Homework 8

Chapter 7

Complete the following 4 problems:

Problem 7.3b
- Test the null hypothesis using a \(T\)-statistic (not the \(F\)-statistic) under MLRGN model assumptions and using confcurve's confpvalue.
- Perform the bootstrapping with B = 10000 bootstrap replicates.
- Comment on the difference between the inferences, if any.
Problem 7.6
- Test the null hypothesis by checking the inclusion / exclusion of the null parameter values in an appropriate confidence ellipse.
- Approximate the \(P\)-value of the sample estimates under the given null hypothesis by constructing the appropriate confidence ellipse. You should approximate the \(P\)-value to at least two significant digits.
Problem 7.8
- Follow the same directions as Problem 7.6.
Problem 7.9
- Follow the same directions as Problem 7.6.

Hint for Problems 7.6, 7.8, and 7.9: The function confidenceEllipse in the car package will return a matrix with the \(x\) and \(y\) coordinates of the confidence ellipse that you can plot in Base R using:

plot(confidenceEllipse(...), type = 'l')

where the ... should be the appropriate arguments to confidenceEllipse.

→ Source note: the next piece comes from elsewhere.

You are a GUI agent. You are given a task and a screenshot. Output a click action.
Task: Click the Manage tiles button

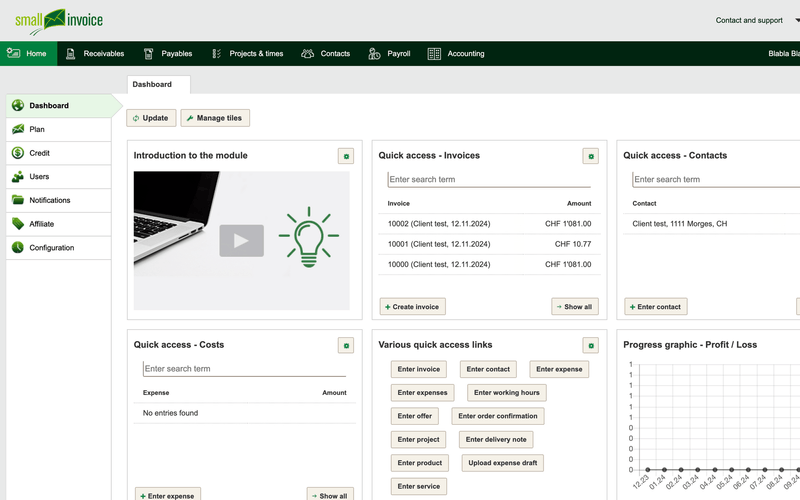214,118
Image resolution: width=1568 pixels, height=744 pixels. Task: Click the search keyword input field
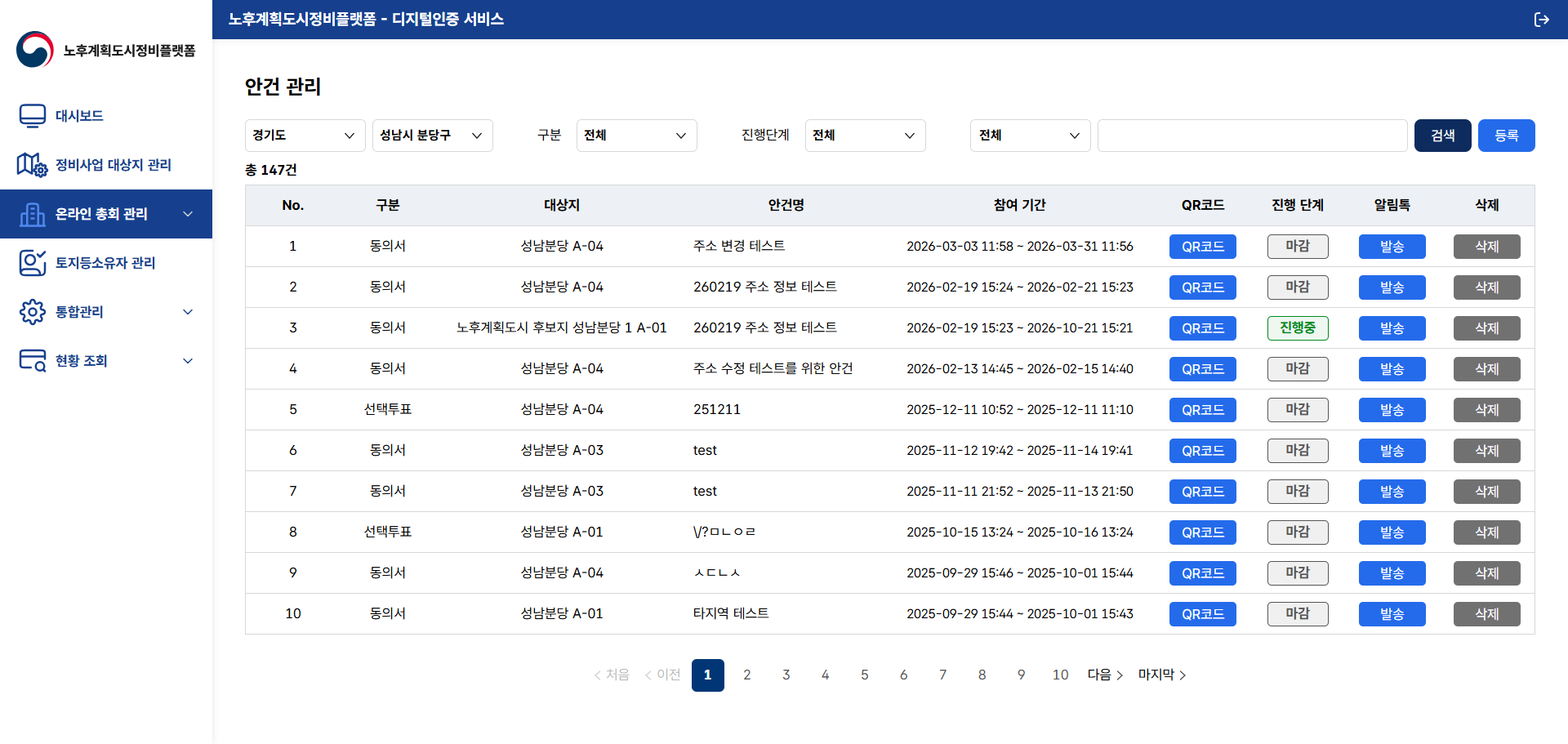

You can also add a single \((x, y)\) point to a plot in Base R by using the command

points(x, y)

Additional Problems

Read Section 9.2.1 of The Truth About Linear Regression [1] about interpreting coefficients in a linear regression after log-transforming the response. Then answer the following questions.

Note: Everywhere you see a \(\log\), you should assume it is the natural logarithm. As some of you have already heard me say, there is only one logarithm, and it is the natural logarithm.

Problem 1

Assume that the MLRGN model assumptions hold for the multiple linear regression model of the log-response on the predictors: \[ \log Y_{i} = \beta_{0} + \sum_{j = 1}^{p} \beta_{j} X_{ij} + \epsilon_{i}, i = 1, \ldots, n\]

What does \(\beta_{0}\) tell us about the distribution of the population response? Hint: it is not the expected response when the predictors are zero.
What does \(\beta_{j}\) for \(j \neq 0\) tell us about the relationship between the population response and the \(j\)th predictor? Hint: it is not the expected increase in the response for each unit increase in the \(j\)th predictor while accounting for the other predictors in the model.

Problem 2

Consider the simple linear regression model \[ \log Y = \beta_{0} + \beta_{1} X + \epsilon.\] As you discovered in the previous problem, \(\beta_{1}\) no longer corresponds to the expected increase in \(Y\) for each unit increase in \(X\). However, we can provide an interpretation for \(\beta_{1}\) that is nearly as easy to understand, as long as \(\beta_{1}\) is sufficiently small in magnitude.

Solve for \(Y\) in the simple linear regression.
Show that the proportional increase in \(Y\) for each unit increase in \(X\), \[ \frac{Y(X + 1) - Y(X)}{Y(X)},\] simplifies to \(e^{\beta_{1}} - 1\).
Derive (or find) the Maclaurin series expansion of \(e^{\beta_{1}}\).
Explain why, for small enough \(\beta_{1}\), we can approximate \( e^{\beta_{1}} - 1\) by \(\beta_{1}\).
Provide an interpretation for \(\beta_{1}\) given this fact, and demonstrate that this is the case for \(\beta_{1} = 0.05\) and \(\beta_{1} = -0.05\).

This is one of my favorite textbooks on regression, by one of my favorite statisticians, Cosma Shalizi. As the title suggests, it cuts past a lot of b******t you might read / hear about linear regression and provides just the facts about what a regression can (and cannot) say about a statistical question. If you ever want to know more about linear regression, I strongly recommend this book. ↩